What the task requires:
Bring together all lines of the material below that contain the string "Free".

Data Block Start

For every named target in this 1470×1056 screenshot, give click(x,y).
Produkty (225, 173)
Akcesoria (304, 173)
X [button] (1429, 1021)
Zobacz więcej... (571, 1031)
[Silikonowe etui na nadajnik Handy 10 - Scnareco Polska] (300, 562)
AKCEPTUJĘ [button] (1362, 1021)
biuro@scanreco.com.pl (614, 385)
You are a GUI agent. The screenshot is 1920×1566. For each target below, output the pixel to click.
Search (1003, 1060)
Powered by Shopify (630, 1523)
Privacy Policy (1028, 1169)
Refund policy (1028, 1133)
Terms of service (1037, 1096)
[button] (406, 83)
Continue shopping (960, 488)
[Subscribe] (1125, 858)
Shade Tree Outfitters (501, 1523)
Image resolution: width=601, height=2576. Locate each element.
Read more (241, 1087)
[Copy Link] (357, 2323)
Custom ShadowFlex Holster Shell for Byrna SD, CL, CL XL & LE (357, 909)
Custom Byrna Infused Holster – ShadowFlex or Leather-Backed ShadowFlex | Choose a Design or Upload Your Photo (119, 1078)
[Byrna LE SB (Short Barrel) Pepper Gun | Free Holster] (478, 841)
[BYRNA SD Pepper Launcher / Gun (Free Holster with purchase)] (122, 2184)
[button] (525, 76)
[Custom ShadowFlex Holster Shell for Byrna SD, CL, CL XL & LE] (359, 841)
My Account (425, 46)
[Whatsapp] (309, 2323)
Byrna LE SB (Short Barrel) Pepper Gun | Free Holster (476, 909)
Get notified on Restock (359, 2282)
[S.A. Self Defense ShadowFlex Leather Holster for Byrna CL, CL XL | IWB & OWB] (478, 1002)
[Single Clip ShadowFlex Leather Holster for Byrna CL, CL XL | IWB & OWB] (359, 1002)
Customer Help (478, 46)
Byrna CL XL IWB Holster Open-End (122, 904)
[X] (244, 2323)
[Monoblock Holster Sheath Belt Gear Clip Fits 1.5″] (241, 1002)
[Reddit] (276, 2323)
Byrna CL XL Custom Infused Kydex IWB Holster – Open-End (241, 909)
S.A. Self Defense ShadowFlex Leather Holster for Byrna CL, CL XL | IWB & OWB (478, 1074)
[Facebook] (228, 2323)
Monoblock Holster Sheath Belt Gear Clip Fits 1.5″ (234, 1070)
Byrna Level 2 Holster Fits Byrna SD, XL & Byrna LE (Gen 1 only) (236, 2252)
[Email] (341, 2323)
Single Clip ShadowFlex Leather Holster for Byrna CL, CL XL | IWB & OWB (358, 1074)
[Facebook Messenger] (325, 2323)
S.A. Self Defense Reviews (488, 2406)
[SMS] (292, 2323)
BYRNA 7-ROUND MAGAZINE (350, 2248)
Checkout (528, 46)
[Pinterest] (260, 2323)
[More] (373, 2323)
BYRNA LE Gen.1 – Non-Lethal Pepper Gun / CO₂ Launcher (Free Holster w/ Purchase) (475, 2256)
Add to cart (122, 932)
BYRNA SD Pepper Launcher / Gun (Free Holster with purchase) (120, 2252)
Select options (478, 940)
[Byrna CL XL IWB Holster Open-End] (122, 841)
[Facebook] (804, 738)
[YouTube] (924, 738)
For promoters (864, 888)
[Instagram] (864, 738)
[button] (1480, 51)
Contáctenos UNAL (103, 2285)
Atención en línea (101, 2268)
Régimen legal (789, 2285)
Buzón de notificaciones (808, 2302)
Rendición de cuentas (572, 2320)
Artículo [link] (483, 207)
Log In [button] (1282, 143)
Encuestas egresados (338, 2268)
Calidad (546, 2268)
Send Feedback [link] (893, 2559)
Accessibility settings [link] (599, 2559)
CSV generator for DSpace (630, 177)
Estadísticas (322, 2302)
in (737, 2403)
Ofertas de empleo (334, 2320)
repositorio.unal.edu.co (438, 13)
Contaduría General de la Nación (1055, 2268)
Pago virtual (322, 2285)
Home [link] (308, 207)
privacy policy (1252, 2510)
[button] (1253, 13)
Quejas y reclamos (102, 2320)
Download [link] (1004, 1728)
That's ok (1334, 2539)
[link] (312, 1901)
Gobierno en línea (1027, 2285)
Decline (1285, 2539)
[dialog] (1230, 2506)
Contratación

Data Block End

Written solution:
[Byrna LE SB (Short Barrel) Pepper Gun | Free Holster] (478, 841)
[BYRNA SD Pepper Launcher / Gun (Free Holster with purchase)] (122, 2184)
Byrna LE SB (Short Barrel) Pepper Gun | Free Holster (476, 909)
BYRNA LE Gen.1 – Non-Lethal Pepper Gun / CO₂ Launcher (Free Holster w/ Purchase) (475, 2256)
BYRNA SD Pepper Launcher / Gun (Free Holster with purchase) (120, 2252)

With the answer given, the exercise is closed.